What data structures are included in R language?

In most cases, structured medical data is a data set composed of many rows and many columns. In R, this kind of data set is called a data frame. Before learning data frames, let's first understand some data structures used to store data: vectors, factors, matrices, arrays, and lists. These data structures are different in storage types, creation methods, and operation methods. Familiarity with their basic concepts and operating skills will enable us to process data flexibly and efficiently.

2.1.1 Vector

A vector is a one-dimensional array used to store numeric, character, and logical data. A scalar can be regarded as a vector with only one element. The function c() can be used to create a vector, for example:

> x1 <- c(2, 4, 1, -2, 5)
> x2 <- c("one", "two", "three")
> x3 <- c(TRUE, FALSE, TRUE, FALSE)

Here x1 is a numeric vector, x2 is a character vector, and x3 is a logical vector.
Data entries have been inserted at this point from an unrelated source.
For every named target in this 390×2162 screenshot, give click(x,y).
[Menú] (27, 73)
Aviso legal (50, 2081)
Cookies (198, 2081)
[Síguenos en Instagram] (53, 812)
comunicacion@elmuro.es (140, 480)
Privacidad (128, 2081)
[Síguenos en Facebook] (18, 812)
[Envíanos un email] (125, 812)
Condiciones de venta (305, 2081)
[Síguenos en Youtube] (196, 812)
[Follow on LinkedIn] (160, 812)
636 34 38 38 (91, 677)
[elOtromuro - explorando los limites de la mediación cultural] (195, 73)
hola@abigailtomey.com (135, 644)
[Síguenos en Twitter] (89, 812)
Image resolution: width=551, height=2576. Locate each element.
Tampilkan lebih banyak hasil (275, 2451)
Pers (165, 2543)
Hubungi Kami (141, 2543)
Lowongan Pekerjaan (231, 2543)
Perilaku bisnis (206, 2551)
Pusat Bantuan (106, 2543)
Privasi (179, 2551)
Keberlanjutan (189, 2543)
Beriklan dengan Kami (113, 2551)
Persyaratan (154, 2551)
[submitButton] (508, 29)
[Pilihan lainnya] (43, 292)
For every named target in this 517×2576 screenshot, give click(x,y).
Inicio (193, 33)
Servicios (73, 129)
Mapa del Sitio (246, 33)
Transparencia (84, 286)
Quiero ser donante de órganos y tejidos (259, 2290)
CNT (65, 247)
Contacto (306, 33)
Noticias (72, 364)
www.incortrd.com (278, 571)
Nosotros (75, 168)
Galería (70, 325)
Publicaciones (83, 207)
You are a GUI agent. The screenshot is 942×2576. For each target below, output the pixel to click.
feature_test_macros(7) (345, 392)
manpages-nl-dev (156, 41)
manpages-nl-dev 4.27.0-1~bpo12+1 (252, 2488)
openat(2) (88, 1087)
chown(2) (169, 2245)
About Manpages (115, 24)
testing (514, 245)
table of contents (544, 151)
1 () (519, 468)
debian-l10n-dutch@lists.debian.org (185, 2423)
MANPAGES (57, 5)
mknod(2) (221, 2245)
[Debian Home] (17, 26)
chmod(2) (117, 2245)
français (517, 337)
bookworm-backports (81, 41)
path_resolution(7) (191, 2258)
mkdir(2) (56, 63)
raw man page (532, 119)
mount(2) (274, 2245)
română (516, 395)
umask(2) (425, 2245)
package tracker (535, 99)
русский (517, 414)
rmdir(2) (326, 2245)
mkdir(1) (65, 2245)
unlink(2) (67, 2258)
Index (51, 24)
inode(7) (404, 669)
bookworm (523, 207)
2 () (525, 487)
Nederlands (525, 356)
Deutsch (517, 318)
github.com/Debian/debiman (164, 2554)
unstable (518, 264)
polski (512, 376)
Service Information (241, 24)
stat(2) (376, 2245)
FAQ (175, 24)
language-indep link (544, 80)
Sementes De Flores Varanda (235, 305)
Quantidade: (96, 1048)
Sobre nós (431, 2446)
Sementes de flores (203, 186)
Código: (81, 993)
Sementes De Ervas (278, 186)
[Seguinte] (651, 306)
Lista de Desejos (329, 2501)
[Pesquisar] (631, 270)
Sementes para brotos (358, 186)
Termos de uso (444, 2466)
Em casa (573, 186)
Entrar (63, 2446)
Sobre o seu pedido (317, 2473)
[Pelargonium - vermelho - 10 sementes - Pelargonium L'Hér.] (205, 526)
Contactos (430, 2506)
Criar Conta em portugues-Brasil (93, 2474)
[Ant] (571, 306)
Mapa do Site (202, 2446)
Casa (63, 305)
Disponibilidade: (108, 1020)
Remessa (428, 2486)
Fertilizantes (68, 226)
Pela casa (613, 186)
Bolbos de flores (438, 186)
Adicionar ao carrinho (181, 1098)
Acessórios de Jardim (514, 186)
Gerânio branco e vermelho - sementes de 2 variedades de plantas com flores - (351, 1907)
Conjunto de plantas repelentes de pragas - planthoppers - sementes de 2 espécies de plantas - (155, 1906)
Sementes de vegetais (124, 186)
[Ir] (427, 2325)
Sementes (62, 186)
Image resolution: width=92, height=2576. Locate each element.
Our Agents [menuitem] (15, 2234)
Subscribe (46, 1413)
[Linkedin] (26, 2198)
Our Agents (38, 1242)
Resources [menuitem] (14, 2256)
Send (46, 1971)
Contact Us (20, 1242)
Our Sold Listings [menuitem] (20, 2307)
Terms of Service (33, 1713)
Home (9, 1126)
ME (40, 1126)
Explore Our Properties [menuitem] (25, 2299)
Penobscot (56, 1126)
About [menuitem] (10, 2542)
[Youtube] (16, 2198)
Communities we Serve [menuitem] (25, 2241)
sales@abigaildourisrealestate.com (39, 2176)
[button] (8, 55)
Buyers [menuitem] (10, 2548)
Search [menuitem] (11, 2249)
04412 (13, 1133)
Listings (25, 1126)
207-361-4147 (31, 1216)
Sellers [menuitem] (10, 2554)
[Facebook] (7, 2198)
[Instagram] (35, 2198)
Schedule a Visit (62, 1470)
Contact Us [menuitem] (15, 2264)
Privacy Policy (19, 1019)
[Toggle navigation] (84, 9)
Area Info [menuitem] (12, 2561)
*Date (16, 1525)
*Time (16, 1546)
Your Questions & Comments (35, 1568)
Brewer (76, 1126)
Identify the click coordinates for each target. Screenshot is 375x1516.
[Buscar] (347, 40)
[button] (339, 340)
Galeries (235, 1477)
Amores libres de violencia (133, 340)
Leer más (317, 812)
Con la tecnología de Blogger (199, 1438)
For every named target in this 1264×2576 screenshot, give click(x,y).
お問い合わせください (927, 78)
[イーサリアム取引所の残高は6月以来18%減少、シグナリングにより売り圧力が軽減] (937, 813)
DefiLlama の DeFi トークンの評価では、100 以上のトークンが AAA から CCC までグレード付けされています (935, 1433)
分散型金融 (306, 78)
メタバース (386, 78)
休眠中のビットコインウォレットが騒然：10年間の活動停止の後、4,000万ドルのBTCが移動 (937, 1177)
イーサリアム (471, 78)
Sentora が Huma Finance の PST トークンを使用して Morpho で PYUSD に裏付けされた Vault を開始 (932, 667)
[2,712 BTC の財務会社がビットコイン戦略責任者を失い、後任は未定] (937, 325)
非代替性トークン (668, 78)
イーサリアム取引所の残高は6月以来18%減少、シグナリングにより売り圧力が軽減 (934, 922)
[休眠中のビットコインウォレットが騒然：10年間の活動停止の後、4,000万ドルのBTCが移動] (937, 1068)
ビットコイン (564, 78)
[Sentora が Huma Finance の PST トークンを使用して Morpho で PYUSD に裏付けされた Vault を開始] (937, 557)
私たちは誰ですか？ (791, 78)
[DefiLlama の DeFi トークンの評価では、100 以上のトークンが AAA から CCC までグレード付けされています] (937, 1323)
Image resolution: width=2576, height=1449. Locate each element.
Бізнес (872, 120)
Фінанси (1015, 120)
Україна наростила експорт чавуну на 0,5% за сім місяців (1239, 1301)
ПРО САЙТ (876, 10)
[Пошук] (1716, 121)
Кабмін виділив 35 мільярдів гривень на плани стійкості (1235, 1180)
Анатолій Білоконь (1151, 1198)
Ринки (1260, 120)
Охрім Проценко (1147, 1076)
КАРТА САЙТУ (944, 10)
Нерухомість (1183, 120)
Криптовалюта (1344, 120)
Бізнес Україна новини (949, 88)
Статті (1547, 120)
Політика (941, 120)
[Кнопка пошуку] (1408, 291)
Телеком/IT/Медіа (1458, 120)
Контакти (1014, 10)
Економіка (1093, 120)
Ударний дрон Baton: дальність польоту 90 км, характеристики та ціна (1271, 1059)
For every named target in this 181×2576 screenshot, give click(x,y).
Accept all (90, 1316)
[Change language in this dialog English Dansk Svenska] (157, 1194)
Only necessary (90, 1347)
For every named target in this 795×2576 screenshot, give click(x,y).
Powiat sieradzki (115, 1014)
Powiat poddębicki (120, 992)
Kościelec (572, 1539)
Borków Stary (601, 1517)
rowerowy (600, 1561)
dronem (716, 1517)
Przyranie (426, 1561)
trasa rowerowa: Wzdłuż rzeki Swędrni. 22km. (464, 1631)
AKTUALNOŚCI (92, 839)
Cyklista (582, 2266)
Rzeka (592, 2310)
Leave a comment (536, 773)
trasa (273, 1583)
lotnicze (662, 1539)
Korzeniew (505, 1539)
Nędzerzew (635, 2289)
The data types in each vector must be consistent. If you want to create a regular vector, R provides some convenient operations and functions, such as:

> x4 <- 1:5   # 等价于x4 <- c(1, 2, 3, 4, 5)
> x5 <- seq(from = 2, to = 10, by = 2)   # 等价于x5 <- c(2, 4, 6, 8, 10)
> x6 <- rep("a", times = 4)   # 等价于x6 <- c("a", "a", "a", "a")

Sometimes we only want to use a certain part of the vector, that is, select a subset of the vector. Suppose there is a vector of integers with a step length of 7 from 3 to 100. What is the value of the fifth number?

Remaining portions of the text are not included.